» **WORK TO BE COMPLETED**: Write the entries out exactly, with the final line being the one containing "The height and width of the screenshot is (667, 1108).".

» **Stored records**:
══════

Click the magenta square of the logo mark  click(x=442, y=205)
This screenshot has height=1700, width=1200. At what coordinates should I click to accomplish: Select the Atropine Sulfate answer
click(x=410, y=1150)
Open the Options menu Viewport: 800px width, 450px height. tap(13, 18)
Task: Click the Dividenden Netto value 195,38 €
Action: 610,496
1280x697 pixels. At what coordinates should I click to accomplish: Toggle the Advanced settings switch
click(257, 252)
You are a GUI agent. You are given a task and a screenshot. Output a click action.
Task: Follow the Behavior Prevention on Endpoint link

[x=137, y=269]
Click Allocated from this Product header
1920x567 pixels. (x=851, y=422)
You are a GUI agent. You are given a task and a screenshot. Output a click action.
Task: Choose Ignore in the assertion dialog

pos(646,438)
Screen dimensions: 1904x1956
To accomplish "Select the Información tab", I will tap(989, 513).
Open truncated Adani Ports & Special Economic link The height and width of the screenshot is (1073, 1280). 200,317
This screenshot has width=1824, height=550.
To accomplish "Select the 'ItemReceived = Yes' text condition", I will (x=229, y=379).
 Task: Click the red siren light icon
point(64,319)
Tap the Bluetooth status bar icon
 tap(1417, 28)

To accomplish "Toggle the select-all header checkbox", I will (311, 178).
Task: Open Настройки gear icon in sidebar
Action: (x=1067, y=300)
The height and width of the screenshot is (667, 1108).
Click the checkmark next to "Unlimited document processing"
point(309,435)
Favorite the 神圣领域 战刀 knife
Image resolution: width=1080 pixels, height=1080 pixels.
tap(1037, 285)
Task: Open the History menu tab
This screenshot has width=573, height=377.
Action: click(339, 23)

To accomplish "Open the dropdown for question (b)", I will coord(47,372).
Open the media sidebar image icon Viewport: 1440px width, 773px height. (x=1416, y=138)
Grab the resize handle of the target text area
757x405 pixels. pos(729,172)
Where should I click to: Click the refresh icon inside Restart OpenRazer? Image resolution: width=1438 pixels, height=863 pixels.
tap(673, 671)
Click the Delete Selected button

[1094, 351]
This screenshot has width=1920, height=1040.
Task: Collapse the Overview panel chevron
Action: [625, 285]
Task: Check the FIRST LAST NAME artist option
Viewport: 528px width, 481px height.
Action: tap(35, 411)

══════

» **EXERCISE SOLUTION**:
Click the magenta square of the logo mark  click(x=442, y=205)
This screenshot has height=1700, width=1200. At what coordinates should I click to accomplish: Select the Atropine Sulfate answer
click(x=410, y=1150)
Open the Options menu Viewport: 800px width, 450px height. tap(13, 18)
Task: Click the Dividenden Netto value 195,38 €
Action: 610,496
1280x697 pixels. At what coordinates should I click to accomplish: Toggle the Advanced settings switch
click(257, 252)
You are a GUI agent. You are given a task and a screenshot. Output a click action.
Task: Follow the Behavior Prevention on Endpoint link

[x=137, y=269]
Click Allocated from this Product header
1920x567 pixels. (x=851, y=422)
You are a GUI agent. You are given a task and a screenshot. Output a click action.
Task: Choose Ignore in the assertion dialog

pos(646,438)
Screen dimensions: 1904x1956
To accomplish "Select the Información tab", I will tap(989, 513).
Open truncated Adani Ports & Special Economic link The height and width of the screenshot is (1073, 1280). 200,317
This screenshot has width=1824, height=550.
To accomplish "Select the 'ItemReceived = Yes' text condition", I will (x=229, y=379).
 Task: Click the red siren light icon
point(64,319)
Tap the Bluetooth status bar icon
 tap(1417, 28)

To accomplish "Toggle the select-all header checkbox", I will (311, 178).
Task: Open Настройки gear icon in sidebar
Action: (x=1067, y=300)
The height and width of the screenshot is (667, 1108).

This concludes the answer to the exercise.